13. An equipment for monitoring the syntrophic relations between different parts of a bacterial consortium in the process fluid of a biological process plant comprising:

i) means for withdrawing a sample of process fluid from the plant,

ii) A means for adding acid to said sample in an amount necessary for bringing volatile fatty acids on free acid form,

iii) filtering means for removing particles having a size larger than acceptable for chromatographic separation, and

iv) chromatographic separation means for determining the content of volatile fatty acids in the sample.

characterised in that the filtration means comprises means for subjecting a flow of sample of process fluid to crossflow microfiltration, and means for subjecting a flow of the filtered sample from said microfiltration to crossflow ultrafiltration.

14. The equipment of claim 13, wherein the biological process plant is a biological gas plant.

15. The equipment of claim 14, wherein the biological process plant is a waste water treatment plant.

16. The equipment of any of claims 14-15, wherein the chromatographic separation means is a gas chromatograph.

17. The equipment of any of claims 13-16, characterised in that it comprises interconnected flow means from said biological process plant to said filtering means for continuously withdrawing a flow of sample of process fluid.

18. The equipment of any of claims 13-17 further comprising means for filtration of samples of process fluid when withdrawn from said biological process plant.

19. The equipment of any of claims 13-18, characterised in that it comprises means for degassing said sample prior to ultrafiltration.

20. The equipment of any of claims 13-19, characterised in that it comprises a droplet catcher through which part of the filtered sample from said ultrafiltration is recirculated to the process fluid.

21. The equipment of any of claims 18-20, characterised in that it comprises means for recirculating part of the retentate from said ultrafiltration to the inlet for said ultrafiltration and part to the process fluid.
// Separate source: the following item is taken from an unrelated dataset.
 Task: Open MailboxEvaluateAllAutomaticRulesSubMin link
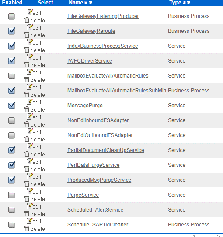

22. The equipment of any of claims 16-21, characterised in that it comprises a displacement pump being shared by said means for adding acid and said flow of sample for adding said acid to said flow of sample.

23. The equipment of claim 22, characterised in that it comprises an obconical sample vial equipped with an overflow pipe through which possible foam and excess flow of sample can be removed, in which the sample is collected after having passed through said additional filter.

24. The equipment of claim 23, characterised in that it comprises means for flushing a cleaning fluid back through said sample vial and said additional filtering means in step iii) for repeated determinations of the content of volatile fatty acids in consecutive samples.